- Directed by: Mario Prizek
- Written by: Gerald Savory
- Based on: Sud by Julien Green
- Original air date: 24 November 1959
- Running time: 80 minutes

= South (Play of the Week) =

"South" is a 1959 British made-for-television play written by Gerald Savory, directed by Mario Prizek, and starring Peter Wyngarde, Graydon Gould, and Helena Hughes. First aired on Play of the Week on 24 November 1959, the production was adapted from Sud, a 1953 play by Julien Green. The British Film Institute has described "South" as the "earliest known gay TV drama" in the United Kingdom.

==Premise==
A dashing Polish Army lieutenant named Jan Wicziewsky is in exile in the United States deep South as civil war approaches.

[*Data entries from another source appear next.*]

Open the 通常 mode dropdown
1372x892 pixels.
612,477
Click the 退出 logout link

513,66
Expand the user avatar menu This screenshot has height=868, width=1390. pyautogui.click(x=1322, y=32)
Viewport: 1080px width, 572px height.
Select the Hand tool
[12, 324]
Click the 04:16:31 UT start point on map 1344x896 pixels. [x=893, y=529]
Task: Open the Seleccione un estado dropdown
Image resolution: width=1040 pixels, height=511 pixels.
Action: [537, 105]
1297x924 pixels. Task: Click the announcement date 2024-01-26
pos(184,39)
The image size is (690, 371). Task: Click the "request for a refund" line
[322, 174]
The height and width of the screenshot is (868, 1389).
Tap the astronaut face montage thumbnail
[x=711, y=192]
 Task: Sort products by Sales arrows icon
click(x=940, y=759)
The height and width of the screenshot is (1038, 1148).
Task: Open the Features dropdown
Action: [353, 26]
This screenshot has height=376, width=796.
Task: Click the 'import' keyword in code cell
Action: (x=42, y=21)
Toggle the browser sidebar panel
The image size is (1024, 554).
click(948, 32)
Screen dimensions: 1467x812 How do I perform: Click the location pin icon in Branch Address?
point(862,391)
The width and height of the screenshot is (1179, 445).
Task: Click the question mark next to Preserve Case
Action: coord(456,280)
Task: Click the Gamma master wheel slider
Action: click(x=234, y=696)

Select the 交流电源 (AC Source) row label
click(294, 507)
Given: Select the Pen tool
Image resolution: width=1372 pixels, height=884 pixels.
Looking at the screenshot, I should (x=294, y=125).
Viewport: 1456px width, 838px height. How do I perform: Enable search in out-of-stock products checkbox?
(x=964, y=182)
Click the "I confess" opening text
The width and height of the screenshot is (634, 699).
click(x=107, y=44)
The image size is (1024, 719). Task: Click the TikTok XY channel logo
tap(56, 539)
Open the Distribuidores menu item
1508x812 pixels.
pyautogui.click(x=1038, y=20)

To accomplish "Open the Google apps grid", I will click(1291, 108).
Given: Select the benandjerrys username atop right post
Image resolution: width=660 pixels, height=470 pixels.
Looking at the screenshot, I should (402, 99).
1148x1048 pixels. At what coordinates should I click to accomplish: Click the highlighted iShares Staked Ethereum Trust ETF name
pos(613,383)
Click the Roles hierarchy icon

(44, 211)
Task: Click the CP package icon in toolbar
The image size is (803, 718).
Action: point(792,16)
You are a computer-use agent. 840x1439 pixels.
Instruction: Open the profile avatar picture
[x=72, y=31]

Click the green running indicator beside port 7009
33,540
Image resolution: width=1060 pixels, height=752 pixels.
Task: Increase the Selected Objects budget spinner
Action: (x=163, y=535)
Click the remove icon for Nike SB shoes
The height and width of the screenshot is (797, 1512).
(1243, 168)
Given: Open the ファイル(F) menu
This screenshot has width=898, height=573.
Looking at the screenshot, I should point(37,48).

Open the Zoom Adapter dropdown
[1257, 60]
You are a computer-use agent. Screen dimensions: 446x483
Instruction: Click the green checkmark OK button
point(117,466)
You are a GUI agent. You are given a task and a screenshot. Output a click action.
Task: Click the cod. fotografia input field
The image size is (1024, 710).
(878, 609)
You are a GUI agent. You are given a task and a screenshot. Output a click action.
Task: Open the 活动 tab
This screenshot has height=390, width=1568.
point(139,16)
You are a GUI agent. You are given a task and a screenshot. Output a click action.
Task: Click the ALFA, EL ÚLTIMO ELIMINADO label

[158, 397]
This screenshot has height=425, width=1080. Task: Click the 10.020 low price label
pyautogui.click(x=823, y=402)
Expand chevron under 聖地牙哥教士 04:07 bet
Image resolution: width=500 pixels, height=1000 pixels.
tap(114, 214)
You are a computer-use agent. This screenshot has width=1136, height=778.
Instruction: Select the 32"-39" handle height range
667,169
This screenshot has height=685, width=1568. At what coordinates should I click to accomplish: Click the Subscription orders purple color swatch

He is faced with the question of who he really loves: the plantation owner's angry niece, Miss Regina, or the tall, blond, rugged officer who suddenly arrives at the plantation, a handsome man called Eric MacClure.

==Cast==
- Peter Wyngarde as Lieutenant Jan Wicziewsky
- Bessie Love as Mrs. Strong
- Graydon Gould as Eric MacClure
- Helena Hughes as Regina
- Barbara Assoon as Eliza
- Juliet Cooke as Miss Priolleau
- Noel Dyson as Laura Priolleau
- Karal Gardner as Angelina Broderick
- Alan Gifford as Edward Broderick
- Karl Lanchbury as Jimmy Broderick
- Johnny Sekka as Jeremy

==Production history==
A television play is a live drama performance broadcast from the television studio, and they often were not recorded or if they were, they were later wiped. This production was thought to be a lost film, until it was re-discovered in 2013 by curators at the British Film Institute. Simon McCallum of the BFI said "it just wasn't known that this film existed other than to a few specialist researchers", and the production "is a milestone" in gay cultural history. The 1961 film Victim, with Dirk Bogarde was generally considered the milestone for gay representation on film and TV, but with this discovery, South becomes the earliest known British gay TV drama. Peter Wyngarde who played the lead character was a closeted gay man at the time, but it was known in the acting world that he was gay. McCallum said "you have to give Wyngarde a massive pat on the back in terms of the bravery in taking this role. There were quite bad reactions from some of the press." Julien Green who wrote the original play the film is based on, was also gay. The play was set to be performed in London in 1955, but was banned by the Lord Chamberlain, because of the homosexual themes. By 1959, the Lord Chamberlain had eased his hard-line stance on homosexual themes, and Gerald Savory adapted the play for television.

==Contemporary reviews==
In 1959 a reporter for the Daily Sketch wrote: "I do NOT see anything attractive in the agonies and ecstasies of a pervert, especially in close-up in my sitting room. This is not prudishness. There are some indecencies in life that are best left covered up." A November 1959 review in The Stage, said "Green's dialogue was so full of compassion, understanding and tenderness that his subject didn't seem distasteful, and Mario Prizek, a new Canadian director, toned down his production so much that it kept perfect pace with the script...Peter Wyngarde as Jan, the man who couldn’t talk of his life like other men, gave a stunningly brilliant performance, controlled and delicately pitched". And in describing the plot of the film, they said "So moved, so profound is (Wicziewsky's) love for Eric MacClure that he forces a duel on him and allows himself to be killed rather than live without him."